Although the African Union’s monitors daily collect and catalogue examples of government of Sudan cease-fire violations, attacks on civilians and ethnic cleansing, the AU is shy in publicising its findings, in contrast to its approach to its previous mission in southern Sudan. This pattern of capitulation amounts to a series of triumphs for Sudan ’s generals and diplomats, and provide further proof of the feebleness of international institutions.
3.1 – The War On Terror
On April 29th the Los Angeles Times carried a detailed examination of the increasingly sensitive relationship between Khartoum and Washington . Its author, Ken Silverstein, wrote,
“The Bush administration has forged a close intelligence partnership with the Islamic regime that once welcomed Osama bin Laden…the Sudanese government has been providing access to terrorism suspects and sharing intelligence data with the US .”
The Los Angeles Times reports that in April an executive jet was sent to Khartoum to collect Major General Salah Abdallah Gosh, the chief of Sudan ’s intelligence service, for a visit to Washington . Gosh is believed to be one of the chief architects of the slaughter and ethnic cleansing in Darfur , and to be among the 51 names on the ICC’s list of war criminals.
Consequently the White House ‘killed’ the recently passed Darfur Accountability Act which would have imposed sanctions against Khartoum in addition to a no-fly zone over Darfur . The act, sponsored by Senators Sam Brownback and Jon Corzine, received unanimous support in both houses of Congress. However, House Republican leaders deleted the measure from the final supplemental appropriations bill at the end of April.
Having determined that genocide was happening in Darfur , President Bush has not mentioned Darfur since January 10th, and then in passing and without condemning events or the Sudanese government. Nor will the administration raiseDarfur with the Sudanese regime.
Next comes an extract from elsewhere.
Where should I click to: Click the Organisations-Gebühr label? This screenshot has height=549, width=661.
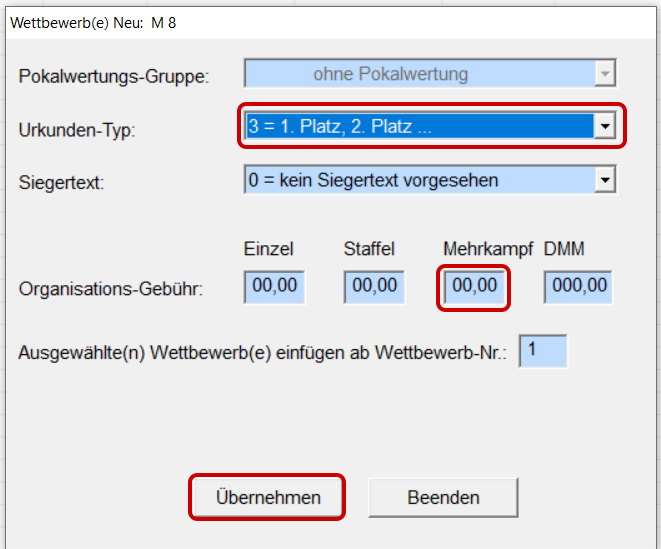pos(111,289)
Evidently the cooperation of the Mukhabarat, Sudan ’s CIA , has won Khartoum special status of the sort enjoyed by Uzbekistan ’s rulers.
At the end of May, eighty human rights and religious groups wrote to President Bush, urging him to propose a new United Nations Security Council resolution authorising the African Union to use force to protect civilians in Darfur . The group, including the National Council of Churches and the American Jewish World Service, also called on the administration to mobilise a “robust international force to support the AU mission”. White House officials cite the likely difficulties of rallying international support behind new UN resolutions. Activists contrast the administration’s current reluctance to act with its support for unilateral action against Iraq .
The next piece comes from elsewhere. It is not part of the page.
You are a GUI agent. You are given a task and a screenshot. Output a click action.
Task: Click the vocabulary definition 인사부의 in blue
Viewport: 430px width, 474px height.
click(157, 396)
On May 27th the Deputy Secretary of State, Robert Zoellick, described the government of Sudan as “working hard” for a political solution in Darfur . He stated that levels of violence were significantly reduced, without apparently understanding that after two years of ethnic cleansing only ten per cent of the region’s black African villages remain intact. Khartoum has achieved its objective while the world looked the other way.
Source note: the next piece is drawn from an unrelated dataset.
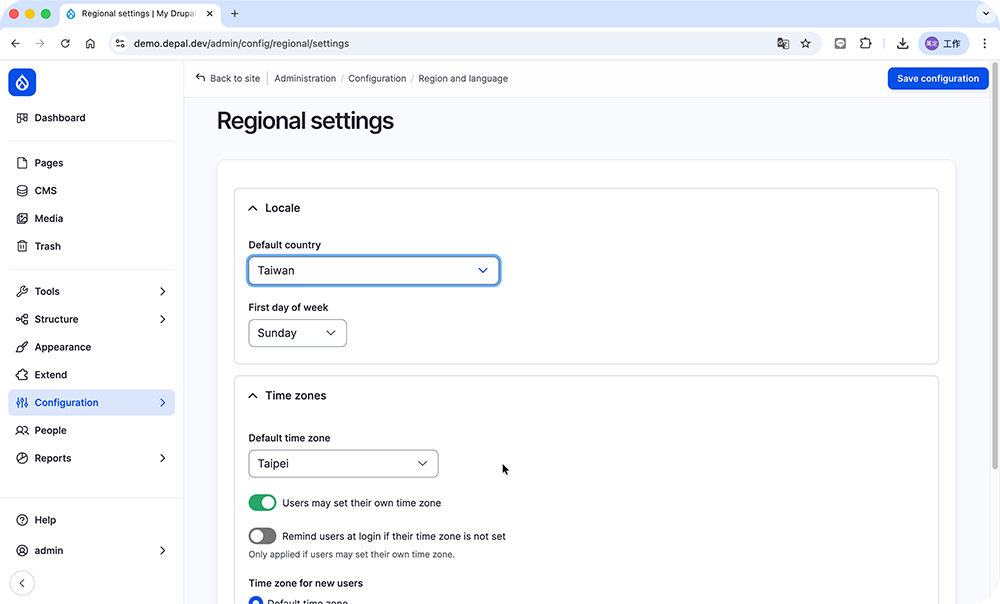Click the browser reload icon
The image size is (1000, 604).
pos(65,44)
Zoellick also stated that “humanitarian aid was starting to get in”. Sudan-watchers are puzzled by this comment, since humanitarian workers have been present in Darfur in large numbers for the last ten months. Those concerned with human rights violations in Darfur have been at pains to congratulate the international community for sending food aid. They remain worried about the continuing lack of security which stops internally displaced people from returning to their homes and resuming farming.
It might therefore be helpful to see Mr Zoellick’s comments in the light of America ’s broader political objectives in the region when he says of the Khartoum junta,  “I believe that the government is working hard towards trying to find a political solution.”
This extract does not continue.